Monthly Archive for December, 2007

A day at the beach…

Not really at the beach but I did see St. Andrews Bay of the Gulf of Mexico! – from the St. Andrews Marina:

Marina

A fun part of moving to another location is finding the various services wanted…today, after another appointment in Panama City, I went looking for a hair salon.  I like Aveda salons and had an address and map – GREAT find as 2 doors down from the salon is a neighborhood coffee house and driving around the block I was at the marina – FUN!

Sign

Salon

 Coffee House

The coffee was great, nice people, and charming coffee/breakfast/lunch spot.  Below is the history of the coffee house and the building that houses it:

Brochure

And, oh…I DID see Christmas trees for sale and OMG!!!! – over $50 for them!

Tree

Montana Panoramas

Fooling with the sky photo panorama in a previous post ( More sky photos  ) made me remember these Montana Panorama shots – taken in 2003.  I use the winter shot as the header for my business web site (www.beardogco.com ).  The property is a house and a bit over 6 acres that I owned previous to my current place.  I took the photos from a spot up and away from the corner of the property.  The winter photo was my first try at panorama and it was about 4 degrees in January.  My little camera (’02 Canon Digital Elph) got cold and got the slows – which softened the focus just enough to make it look a bit like a painting.  I liked shot so much that I decided to get 4 seasons and I was/am/someday??? going to have prints made that can be hung one above the other.  BUT, I missed taking Spring and then moved….   click here to see all full screen.

Winter 

Summer

Fall

Faith and “the wisdom of insecurity”

Alan Watts wrote “The Wisdom of Insecurity” in 1951.  I recently read it on recommendation from a friend in the context of a discussion we had about taking risks.  I intend to read it over and over and especially if I find myself “losing my nerve” as happens on occasion – when the circumstances of life threaten to overwhelm or worse – when I find myself saying that I must be cautious or careful…

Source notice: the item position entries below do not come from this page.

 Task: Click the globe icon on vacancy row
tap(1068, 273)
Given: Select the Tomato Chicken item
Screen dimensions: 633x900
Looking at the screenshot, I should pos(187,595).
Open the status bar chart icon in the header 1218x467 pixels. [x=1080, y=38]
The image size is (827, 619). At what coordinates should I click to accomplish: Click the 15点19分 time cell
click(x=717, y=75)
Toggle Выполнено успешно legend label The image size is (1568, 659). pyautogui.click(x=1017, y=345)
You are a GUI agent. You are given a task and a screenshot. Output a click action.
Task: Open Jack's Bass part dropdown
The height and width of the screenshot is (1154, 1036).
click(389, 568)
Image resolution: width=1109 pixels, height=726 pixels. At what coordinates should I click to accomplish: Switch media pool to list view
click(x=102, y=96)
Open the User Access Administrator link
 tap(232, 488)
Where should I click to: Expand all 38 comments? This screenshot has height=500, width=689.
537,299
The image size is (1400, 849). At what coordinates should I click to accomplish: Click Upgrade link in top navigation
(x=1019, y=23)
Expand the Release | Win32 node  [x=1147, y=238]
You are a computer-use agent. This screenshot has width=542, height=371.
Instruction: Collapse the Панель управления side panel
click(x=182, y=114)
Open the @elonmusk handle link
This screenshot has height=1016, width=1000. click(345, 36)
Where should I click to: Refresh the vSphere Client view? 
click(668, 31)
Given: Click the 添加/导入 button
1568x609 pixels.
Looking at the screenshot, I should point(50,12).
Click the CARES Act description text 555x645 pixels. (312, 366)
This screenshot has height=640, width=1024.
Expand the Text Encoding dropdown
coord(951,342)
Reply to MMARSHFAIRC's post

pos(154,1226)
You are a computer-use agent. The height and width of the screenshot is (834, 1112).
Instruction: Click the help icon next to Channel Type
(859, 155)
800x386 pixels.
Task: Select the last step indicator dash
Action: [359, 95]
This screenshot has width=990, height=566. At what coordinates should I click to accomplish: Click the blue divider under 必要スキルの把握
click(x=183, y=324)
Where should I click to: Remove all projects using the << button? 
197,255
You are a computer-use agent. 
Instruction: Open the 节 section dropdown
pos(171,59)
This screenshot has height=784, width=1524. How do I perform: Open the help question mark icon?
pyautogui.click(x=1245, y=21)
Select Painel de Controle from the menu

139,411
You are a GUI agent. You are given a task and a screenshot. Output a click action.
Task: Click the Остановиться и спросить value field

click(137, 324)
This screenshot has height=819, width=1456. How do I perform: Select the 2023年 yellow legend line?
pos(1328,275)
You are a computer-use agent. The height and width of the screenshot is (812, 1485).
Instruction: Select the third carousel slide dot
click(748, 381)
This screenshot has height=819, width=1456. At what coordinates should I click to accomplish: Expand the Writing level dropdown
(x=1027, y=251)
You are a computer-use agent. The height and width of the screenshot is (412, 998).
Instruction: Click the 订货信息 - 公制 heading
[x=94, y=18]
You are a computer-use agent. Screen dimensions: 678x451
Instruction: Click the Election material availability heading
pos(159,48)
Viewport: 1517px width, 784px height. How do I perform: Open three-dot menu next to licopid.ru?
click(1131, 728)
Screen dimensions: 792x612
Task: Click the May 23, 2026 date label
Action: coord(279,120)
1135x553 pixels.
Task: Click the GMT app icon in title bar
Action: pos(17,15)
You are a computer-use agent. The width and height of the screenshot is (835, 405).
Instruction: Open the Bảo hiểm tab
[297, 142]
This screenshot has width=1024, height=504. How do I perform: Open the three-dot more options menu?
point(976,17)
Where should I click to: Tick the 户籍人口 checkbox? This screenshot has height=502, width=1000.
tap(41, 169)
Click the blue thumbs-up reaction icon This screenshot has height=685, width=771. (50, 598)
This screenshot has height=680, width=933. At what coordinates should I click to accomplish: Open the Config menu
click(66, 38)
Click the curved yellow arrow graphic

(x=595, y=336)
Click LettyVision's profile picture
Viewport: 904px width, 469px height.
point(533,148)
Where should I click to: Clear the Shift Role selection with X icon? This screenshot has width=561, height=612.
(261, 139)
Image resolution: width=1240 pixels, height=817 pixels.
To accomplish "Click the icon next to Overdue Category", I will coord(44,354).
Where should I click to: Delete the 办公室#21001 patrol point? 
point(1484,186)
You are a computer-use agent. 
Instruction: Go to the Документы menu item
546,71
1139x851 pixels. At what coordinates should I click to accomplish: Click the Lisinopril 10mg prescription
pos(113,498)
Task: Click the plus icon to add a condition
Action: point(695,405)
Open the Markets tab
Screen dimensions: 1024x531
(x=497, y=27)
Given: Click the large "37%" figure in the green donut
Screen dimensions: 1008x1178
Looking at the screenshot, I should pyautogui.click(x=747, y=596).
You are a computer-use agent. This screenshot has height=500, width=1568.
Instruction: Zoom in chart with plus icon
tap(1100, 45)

Watts writes of the distinction between

belief – to wish something is true, to “know” what is happening and so giving us security

faith – to trust, which requires being open and giving up the security of belief – acting in unsure knowledge

I read from Oswald Chambers’ “My Utmost for His Highest” nearly every morning and have for the last 11 years.  A short description of who he was reads: ”Oswald Chambers (1874-1917) was a Scottish minister and teacher whose teachings on the life of faith and abandonment to God have endured to this day.”  Interesting choice of words – most would say that Oswald Chambers was a man of belief and conviction – a religious man.  I don’t know that that would be untrue – I do think it interesting that he is described foremost as teaching “on the life of faith”.  One of my favorite (out of many!!) of his writings is:

“You have to learn to go out of convictions, out of creeds, out of experiences, until so far as your faith is concerned, there is nothing between yourself and God.”

It has been suggested that I make life changes easily – that the decision and subsequent action of “following a dream” comes easily.  Most people are not privy to the internals of my (or anyone else’s) decision making process.  In my case, do I look at every situation backward and forward – analyzing the pros/cons and possible consequences ???  Uh, not exactly…  Neither do I blindly step out with no thought to consequence (to myself or others) and no plan for failure.  Somewhere in the middle I think – leaning a bit towards stepping out – in faith.  I say, “in faith” because my point is we can NOT be sure of, nor control the future. 

My absolute belief - MY truth – is that there is very little that we can control – there is no real security.  There is no amount of money, no pension, no state of health, no state of relationship that is “secure” – all can be lost in an instant in circumstances uncontrollable by me.  It is a very freeing thing to know that.  I have been on the brink of losing it all and the act of putting one foot in front of the other – stepping forward in faith – that is my “security”. 

Color me foolhardy, naive, a dreamer and hopefully a doer - may I always “go out of convictions, out of creeds, out of experiences”! - and may I be closer to God in my work, my play and my relationships – all of my life and living.

More sky photos???

Karl

There must be zillions of sunrise sunset, moon, star, sky photos in everyone’s albums…including mine!  But I can NOT resist trying to capture what happens when light reflects, refracts – whatever it does that paints the sky and the air in pretty colors.

Yesterday morning, I was out earlier than I have been as I had an early appointment in Panama City.  I was on the back deck watching Karl  on his morning rounds when things started changing.  It was almost like a type of aurora borealis as the color spread across the sky with the rising sun.  It was very cool (for Florida!) at 28 with light frost on the ground making it a bit sparkly as the light grew. The partially red oak trees were glowing against the green pines, sandy background and rosy sky.